SYSTEMIC CIRCULATION

Systemic Circuit

Thesystemic circulation provides the functional blood supply to all body tissue. It carries oxygen and nutrients to the cells and picks up carbon dioxide and waste products. Systemic circulation carries oxygenated blood from the left ventricle, through the arteries, to the capillaries in the tissues of the body. From the tissue capillaries, the deoxygenated blood returns through a system of veins to the right atrium of the heart.
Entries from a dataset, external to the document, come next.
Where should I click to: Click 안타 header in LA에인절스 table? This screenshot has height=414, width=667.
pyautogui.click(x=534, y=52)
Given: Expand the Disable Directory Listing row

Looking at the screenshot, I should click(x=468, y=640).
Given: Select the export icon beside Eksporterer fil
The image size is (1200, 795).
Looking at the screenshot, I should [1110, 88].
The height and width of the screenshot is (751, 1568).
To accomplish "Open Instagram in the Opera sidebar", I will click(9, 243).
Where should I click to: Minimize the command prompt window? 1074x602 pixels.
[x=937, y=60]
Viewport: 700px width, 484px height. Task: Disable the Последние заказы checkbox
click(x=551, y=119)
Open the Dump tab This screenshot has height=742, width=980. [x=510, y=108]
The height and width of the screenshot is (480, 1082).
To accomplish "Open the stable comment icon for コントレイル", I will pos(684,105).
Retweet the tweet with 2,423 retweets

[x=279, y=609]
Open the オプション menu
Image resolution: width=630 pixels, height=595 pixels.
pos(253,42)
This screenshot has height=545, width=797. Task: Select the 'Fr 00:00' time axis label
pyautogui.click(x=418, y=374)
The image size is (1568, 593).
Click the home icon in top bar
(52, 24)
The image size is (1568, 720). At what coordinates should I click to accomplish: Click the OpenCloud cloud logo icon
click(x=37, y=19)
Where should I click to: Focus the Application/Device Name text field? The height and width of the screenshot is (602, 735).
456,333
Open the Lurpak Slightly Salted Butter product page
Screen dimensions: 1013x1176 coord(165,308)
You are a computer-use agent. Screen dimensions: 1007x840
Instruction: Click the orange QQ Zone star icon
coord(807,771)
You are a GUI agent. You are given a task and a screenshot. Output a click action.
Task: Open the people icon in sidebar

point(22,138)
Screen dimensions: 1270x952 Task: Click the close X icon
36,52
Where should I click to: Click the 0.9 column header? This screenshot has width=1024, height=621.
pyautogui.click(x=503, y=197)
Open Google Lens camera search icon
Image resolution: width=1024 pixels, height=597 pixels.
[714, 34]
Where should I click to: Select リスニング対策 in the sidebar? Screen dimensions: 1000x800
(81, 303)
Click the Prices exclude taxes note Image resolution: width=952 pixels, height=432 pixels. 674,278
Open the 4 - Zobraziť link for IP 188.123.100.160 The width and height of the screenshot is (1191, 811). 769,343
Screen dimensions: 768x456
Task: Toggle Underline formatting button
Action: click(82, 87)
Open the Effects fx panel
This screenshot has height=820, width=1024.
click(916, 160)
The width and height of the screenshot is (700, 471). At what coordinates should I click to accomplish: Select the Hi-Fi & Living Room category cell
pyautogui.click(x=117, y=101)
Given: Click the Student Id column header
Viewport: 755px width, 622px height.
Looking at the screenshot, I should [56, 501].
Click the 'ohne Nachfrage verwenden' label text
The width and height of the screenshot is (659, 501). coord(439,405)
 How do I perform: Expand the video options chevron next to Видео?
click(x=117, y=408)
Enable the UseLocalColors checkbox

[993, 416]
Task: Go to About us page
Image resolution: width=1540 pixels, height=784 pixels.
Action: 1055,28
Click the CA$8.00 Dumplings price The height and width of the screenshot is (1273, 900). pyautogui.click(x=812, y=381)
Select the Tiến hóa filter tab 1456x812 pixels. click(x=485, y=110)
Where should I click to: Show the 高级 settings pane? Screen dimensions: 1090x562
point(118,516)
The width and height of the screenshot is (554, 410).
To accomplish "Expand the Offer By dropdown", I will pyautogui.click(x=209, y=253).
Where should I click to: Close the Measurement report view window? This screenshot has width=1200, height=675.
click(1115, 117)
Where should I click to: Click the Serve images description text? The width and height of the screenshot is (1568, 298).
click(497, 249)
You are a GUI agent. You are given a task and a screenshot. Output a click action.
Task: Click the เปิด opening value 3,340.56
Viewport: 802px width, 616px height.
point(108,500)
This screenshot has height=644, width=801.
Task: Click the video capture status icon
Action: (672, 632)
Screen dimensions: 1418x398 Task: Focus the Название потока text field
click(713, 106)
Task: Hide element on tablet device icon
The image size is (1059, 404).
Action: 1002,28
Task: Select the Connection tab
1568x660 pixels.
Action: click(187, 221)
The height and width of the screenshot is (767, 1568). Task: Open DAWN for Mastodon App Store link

The coronary arteries are the only vessels that branch from the ascending aorta. The brachiocephalic, left common carotid, and left subclavian arteries branch from the aortic arch. Blood supply for the brain is provided by the internal carotid and vertebral arteries. The subclavian arteries provide the blood supply for the upper extremity. The celiac, superior mesenteric, suprarenal, renal, gonadal, and inferior mesenteric arteries branch from the abdominal aorta to supply the abdominal viscera. Lumbar arteries provide blood for the muscles and spinal cord. Branches of the external iliac artery provide the blood supply for the lower extremity. The internal iliac artery supplies the pelvic viscera.

Major Systemic Arteries

All systemic arteries are branches, either directly or indirectly, from the aorta. The aorta ascends from the left ventricle, curves posteriorly and to the left, then descends through the thorax and abdomen. This geography divides the aorta into three portions: ascending aorta, arotic arch, and descending aorta. The descending aorta is further subdivided into the thoracic arota and abdominal aorta.

Major Systemic Veins

After blood delivers oxygen to the tissues and picks up carbon dioxide, it returns to the heart through a system of veins. The capillaries, where the gaseous exchange occurs, merge into venules and these converge to form larger and larger veins until the blood reaches either the superior vena cava or inferior vena cava, which drain into the right atrium.